── Data section ──

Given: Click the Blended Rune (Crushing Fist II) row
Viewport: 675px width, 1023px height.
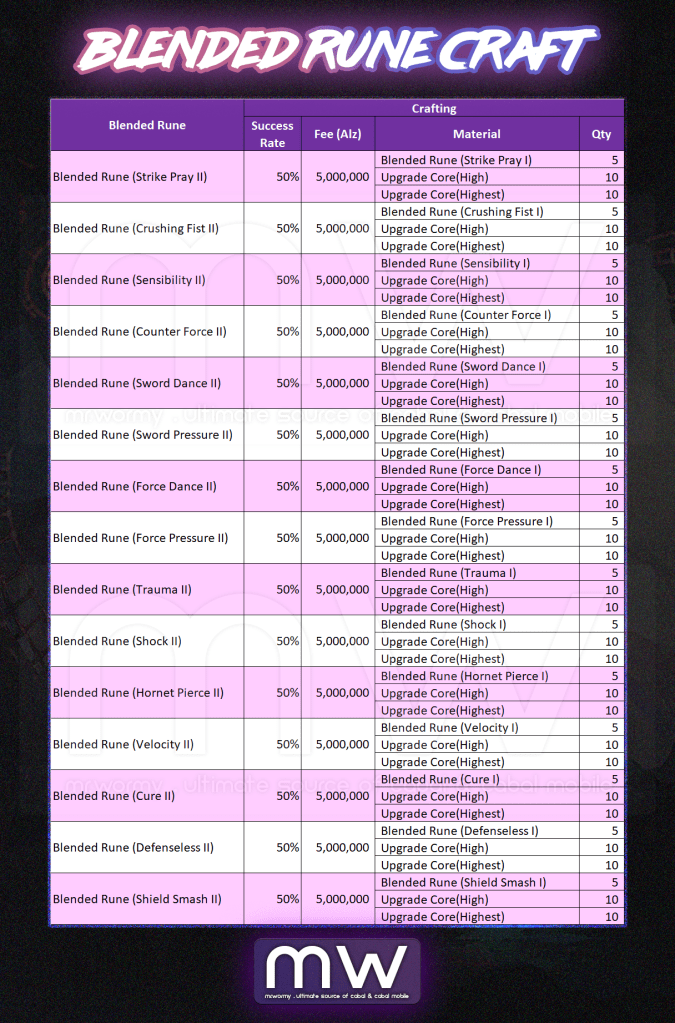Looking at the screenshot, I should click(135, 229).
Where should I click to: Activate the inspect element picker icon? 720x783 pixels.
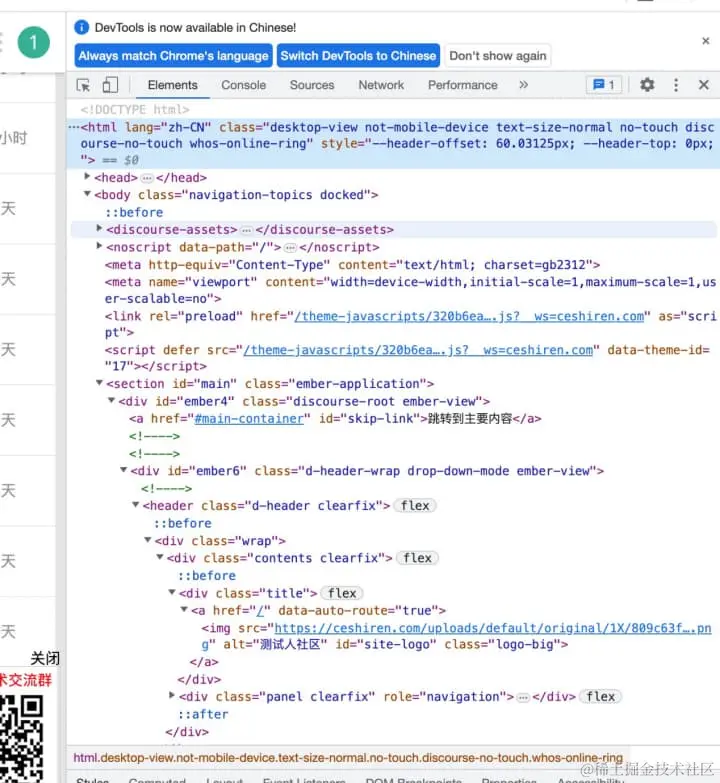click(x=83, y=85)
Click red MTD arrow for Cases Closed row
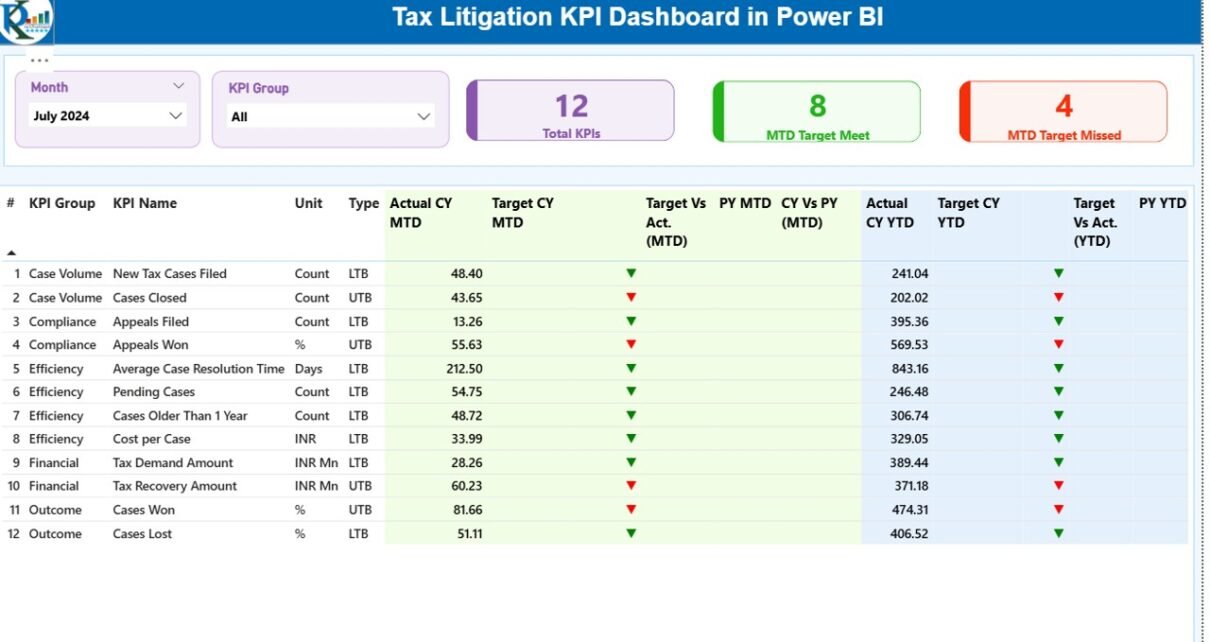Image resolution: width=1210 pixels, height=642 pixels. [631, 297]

───
── Data section ──

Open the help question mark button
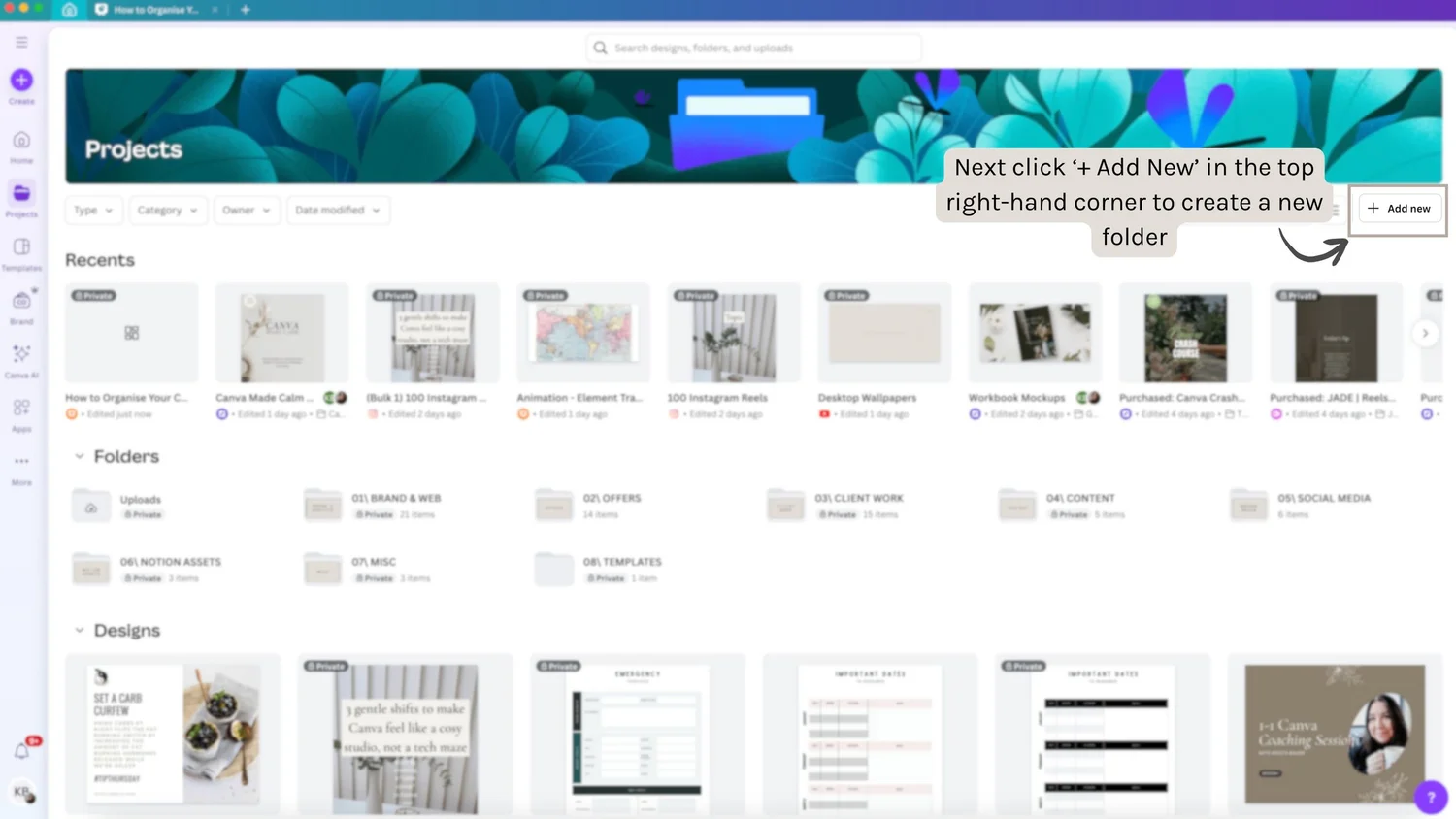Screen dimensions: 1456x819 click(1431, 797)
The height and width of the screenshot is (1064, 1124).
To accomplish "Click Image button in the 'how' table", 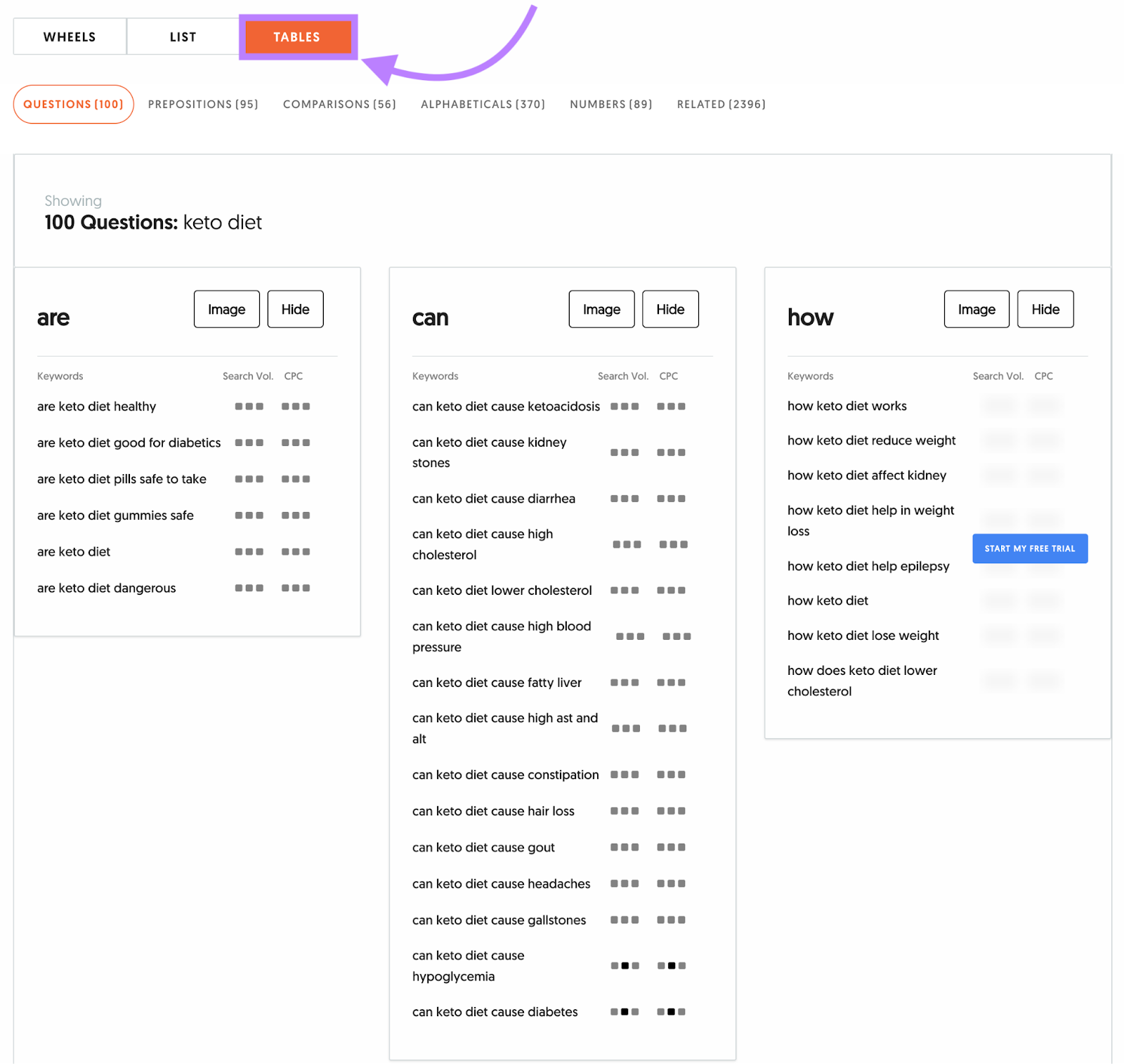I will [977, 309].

───

**Exercise requirements:** Rewrite the records starting at the line containing "Given: Click the" and ending at the line containing "Image resolution: width=1210", changing "Activate" to "Toggle" and keeping everything else the same. Omit the pictures from your answer.

**Output of the task:**
Given: Click the Blended Rune (Crushing Fist II) row
Viewport: 675px width, 1023px height.
Looking at the screenshot, I should click(135, 229).
Where should I click to: Toggle the inspect element picker icon? 720x783 pixels.
click(x=83, y=85)
Click red MTD arrow for Cases Closed row
Image resolution: width=1210 pixels, height=642 pixels. [631, 297]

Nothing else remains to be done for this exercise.